Wörter zu PflastersteinenIn diesen Tagen mag ich schon gar nichts mehr ins Internet schreiben. Zwischen Banalitäten werden Steine geworfen. Jeder hat plötzlich Meinungen. Jeder ist plötzlich politisch. Schlagwörter werden zu Schlagstöcken.

In Gesellschaften geht es oft nicht um Sicherheit, Wohlstand oder Zukunftschancen. Es geht meistens nur um das Gefühl, dass man sicher ist. Oder reich oder eine Zukunft hat. Zustände lassen sich halt nun mal nur in Abgrenzung zu anderen Zuständen definieren.  Wenn es das grundsätzliche Gefühl für Sicherheit, Wohlstand und Zukunft nicht mehr gibt, so ist die Lage gefährlich. Unabhängig davon, ob dieser Zustand der Realität entspricht oder nicht. Gefühle sind nun mal diffus.

Und dazu gibt es natürlich jede Menge Meinungen, Wörter und Statusmeldungen.

Ein Graus.

Von manchen Menschen hätte ich lieber nicht gelesen, welche Meinung sie zu was haben. Und die Meinungen werden immer einfacher. Man muss sich schon Gruppen anschließen. Wenn du zu einem der zahlreichen Themen jenes denkst, gehörst du automatisch zu der und der Obergruppe. Oder: Wenn du sexualisierte Gewalt an Frauen ablehnst, dann kannste ja jetzt wohl nicht mehr mit einem Schild mit *Refugees welcome* rumrennen. Von Bahnhof zu Bahnhof, sozusagen. Ein bahnhofsübergreifendes Problem.

So einfach is des.

Ich wehre mich.

Gegen Stereotype, Meinungsgewalten und die politisch Unpolitischen.

Muss man denn heute zu allem eine Meinung haben? Reicht es nicht mehr aus, einfach Katzenbilder zu teilen? Was ist das Gegenteil von Gutmensch? Ein Schlechtmensch? Kann man sich jetzt nicht mehr aktiv an der Integration von Flüchtlingen beteiligen und es gleichzeitig total scheiße finden, wenn Männer ungefragt ihre Finger in die Möse von Frauen stecken? Warum scheint diese Gleichzeitigkeit nicht mehr zu funktionieren?

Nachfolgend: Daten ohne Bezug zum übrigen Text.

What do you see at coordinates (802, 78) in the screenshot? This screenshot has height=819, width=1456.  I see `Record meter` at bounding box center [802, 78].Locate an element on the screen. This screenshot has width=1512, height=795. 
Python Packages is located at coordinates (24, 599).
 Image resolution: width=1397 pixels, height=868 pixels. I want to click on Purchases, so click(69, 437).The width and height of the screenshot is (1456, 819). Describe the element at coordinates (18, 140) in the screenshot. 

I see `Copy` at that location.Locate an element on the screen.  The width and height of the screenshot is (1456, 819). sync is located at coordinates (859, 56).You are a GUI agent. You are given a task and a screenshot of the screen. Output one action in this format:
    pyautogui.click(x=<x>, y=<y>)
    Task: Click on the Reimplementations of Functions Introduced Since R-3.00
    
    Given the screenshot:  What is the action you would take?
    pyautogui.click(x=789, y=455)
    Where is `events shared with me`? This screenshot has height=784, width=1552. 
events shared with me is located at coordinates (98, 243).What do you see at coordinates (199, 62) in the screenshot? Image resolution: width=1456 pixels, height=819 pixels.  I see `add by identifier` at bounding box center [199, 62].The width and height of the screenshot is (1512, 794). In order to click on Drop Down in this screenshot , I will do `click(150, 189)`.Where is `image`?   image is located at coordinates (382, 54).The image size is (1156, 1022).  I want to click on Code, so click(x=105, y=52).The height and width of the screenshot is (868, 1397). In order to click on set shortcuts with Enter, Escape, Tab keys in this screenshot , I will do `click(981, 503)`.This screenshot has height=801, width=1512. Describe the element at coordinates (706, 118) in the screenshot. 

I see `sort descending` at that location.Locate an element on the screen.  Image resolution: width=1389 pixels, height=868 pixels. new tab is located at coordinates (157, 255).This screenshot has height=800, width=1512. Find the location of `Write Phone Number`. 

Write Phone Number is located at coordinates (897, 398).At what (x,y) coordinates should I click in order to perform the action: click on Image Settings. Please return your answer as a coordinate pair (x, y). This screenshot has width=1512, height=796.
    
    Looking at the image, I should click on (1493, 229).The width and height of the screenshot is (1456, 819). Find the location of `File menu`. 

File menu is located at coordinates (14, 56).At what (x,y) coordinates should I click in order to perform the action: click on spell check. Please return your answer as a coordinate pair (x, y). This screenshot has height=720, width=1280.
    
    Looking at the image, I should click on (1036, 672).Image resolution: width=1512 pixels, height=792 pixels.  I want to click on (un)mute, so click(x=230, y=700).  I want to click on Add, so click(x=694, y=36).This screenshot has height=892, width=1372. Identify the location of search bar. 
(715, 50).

Diese Sätze liegen jetzt schon länger hier herum. Auf einem Blog ist man ja irgendwie öffentlich. Ich kann einfach nicht so im neuen Jahr zur persönlichen Tagesordnung mit Sticken, Nähen, Kochen und sonstigen Firlefanz übergehen ohne einmal kurz zu sagen, dass ich die Instrumentalisierung und Stereotypisierung von Menschen zum Kotzen finde.

Ich wehre mich auch gegen Wörter: Gutmensch! Was soll denn das sein? Ein blauäugiger linksorientierter westlicher Cappuccinotrinkender Idealist, der seine Augen vor der Wahrheit verschließt?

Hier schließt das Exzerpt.